→ **What is required**
Counting task for the entries below: give the number of lines that contain the word "Tabla", with no other text.

→ **Exercise inputs**
____________________
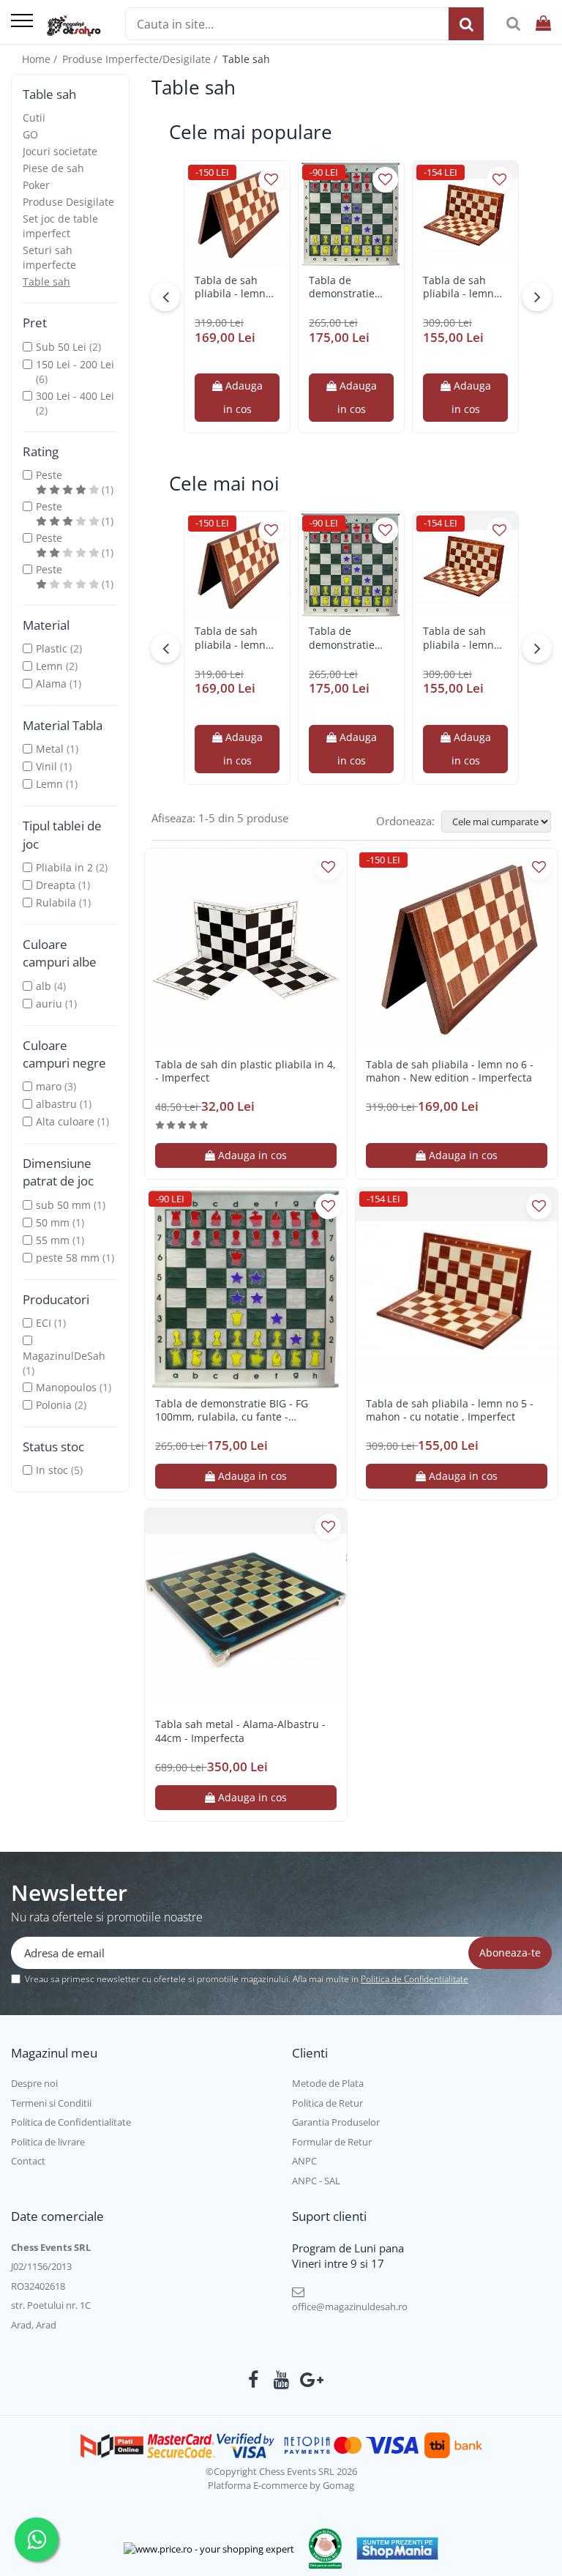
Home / (41, 59)
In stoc (52, 1470)
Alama (51, 683)
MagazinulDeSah (64, 1356)
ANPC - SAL (316, 2180)
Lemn (49, 666)
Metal (50, 749)
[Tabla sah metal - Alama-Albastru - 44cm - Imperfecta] (246, 1609)
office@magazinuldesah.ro (350, 2306)
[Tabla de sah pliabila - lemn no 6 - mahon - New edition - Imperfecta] (237, 214)
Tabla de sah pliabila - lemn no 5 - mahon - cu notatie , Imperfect (459, 287)
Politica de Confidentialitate (414, 1979)
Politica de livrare (48, 2141)
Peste (49, 475)
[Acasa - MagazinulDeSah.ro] (73, 25)
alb (43, 986)
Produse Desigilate (68, 202)
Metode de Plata (328, 2083)
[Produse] (22, 21)
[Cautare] (466, 23)
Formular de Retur (332, 2141)
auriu (49, 1003)
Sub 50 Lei (61, 347)
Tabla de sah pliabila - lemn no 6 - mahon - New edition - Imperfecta (230, 287)
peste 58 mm (68, 1258)
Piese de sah (53, 168)
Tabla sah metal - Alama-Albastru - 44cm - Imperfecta (240, 1731)
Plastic (51, 648)
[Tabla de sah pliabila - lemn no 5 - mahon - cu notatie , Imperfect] (465, 214)
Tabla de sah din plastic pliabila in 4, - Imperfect (245, 1071)
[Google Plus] (309, 2380)
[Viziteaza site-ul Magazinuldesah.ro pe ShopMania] (397, 2548)
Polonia (54, 1405)
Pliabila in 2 (64, 867)
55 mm (53, 1240)
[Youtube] (281, 2380)
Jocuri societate (60, 151)
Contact (28, 2160)
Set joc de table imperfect (60, 226)
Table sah (46, 282)
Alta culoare (65, 1121)
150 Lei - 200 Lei (75, 364)
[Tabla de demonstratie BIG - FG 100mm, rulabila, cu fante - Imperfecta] (351, 214)
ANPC (304, 2160)
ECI (43, 1323)
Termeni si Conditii (51, 2103)
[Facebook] (253, 2380)
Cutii (34, 117)
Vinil (46, 766)
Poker (36, 185)
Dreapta (55, 885)
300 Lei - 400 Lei (75, 396)
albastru (56, 1104)
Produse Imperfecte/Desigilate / (141, 59)
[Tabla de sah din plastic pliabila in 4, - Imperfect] (246, 950)
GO (30, 134)
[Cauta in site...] (513, 23)
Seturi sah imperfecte (49, 257)
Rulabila (56, 902)
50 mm (53, 1222)
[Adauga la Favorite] (271, 180)
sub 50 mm (63, 1205)
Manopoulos (66, 1387)
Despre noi (34, 2083)
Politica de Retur (327, 2103)
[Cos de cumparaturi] (543, 23)
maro (48, 1086)
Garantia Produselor (336, 2122)
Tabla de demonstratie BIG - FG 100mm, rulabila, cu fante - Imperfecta (351, 287)
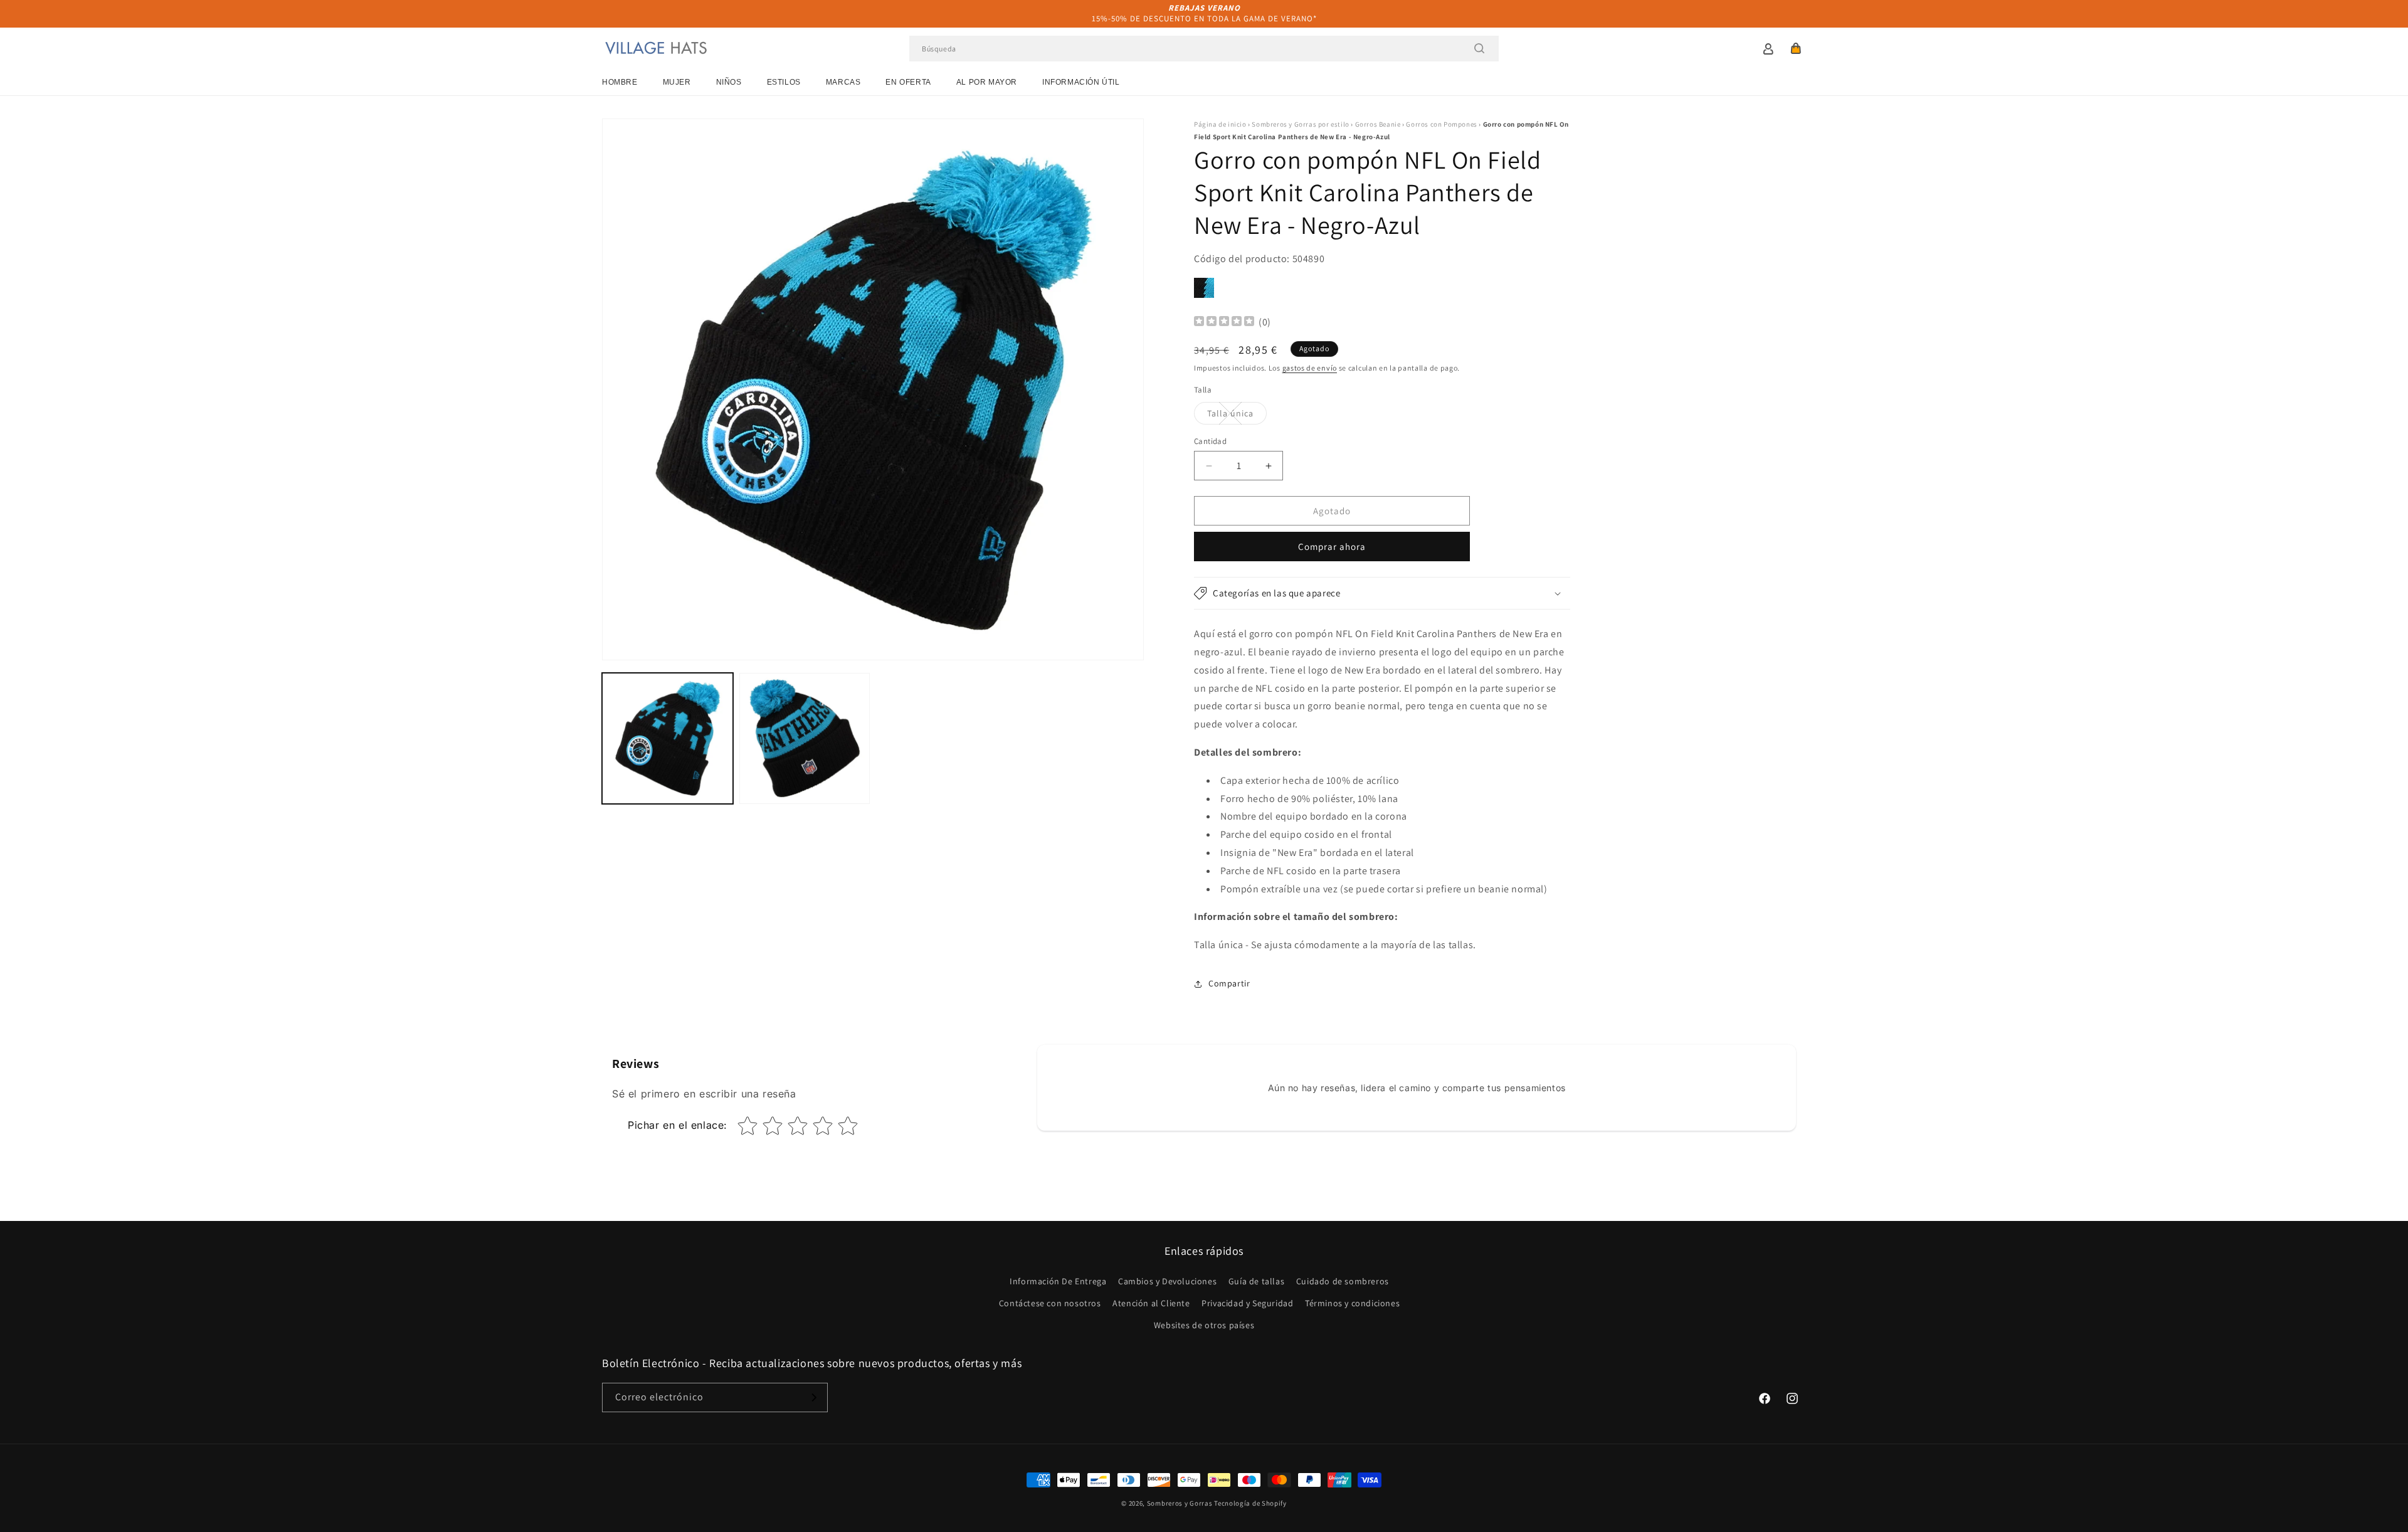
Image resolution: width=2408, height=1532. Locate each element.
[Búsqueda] (1479, 48)
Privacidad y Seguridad (1247, 1303)
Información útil (1081, 82)
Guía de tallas (1256, 1281)
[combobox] (1204, 48)
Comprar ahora (1332, 546)
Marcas (843, 82)
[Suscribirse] (813, 1397)
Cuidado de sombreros (1342, 1281)
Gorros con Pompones (1441, 124)
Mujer (677, 82)
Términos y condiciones (1352, 1303)
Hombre (620, 82)
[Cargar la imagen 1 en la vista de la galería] (667, 738)
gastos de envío (1310, 367)
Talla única (1237, 416)
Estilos (784, 82)
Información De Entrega (1058, 1281)
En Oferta (908, 82)
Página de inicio (1220, 124)
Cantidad (1210, 441)
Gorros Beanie (1378, 124)
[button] (1796, 48)
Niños (729, 82)
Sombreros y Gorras (1180, 1503)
____________________
→ **Exercise answer**
10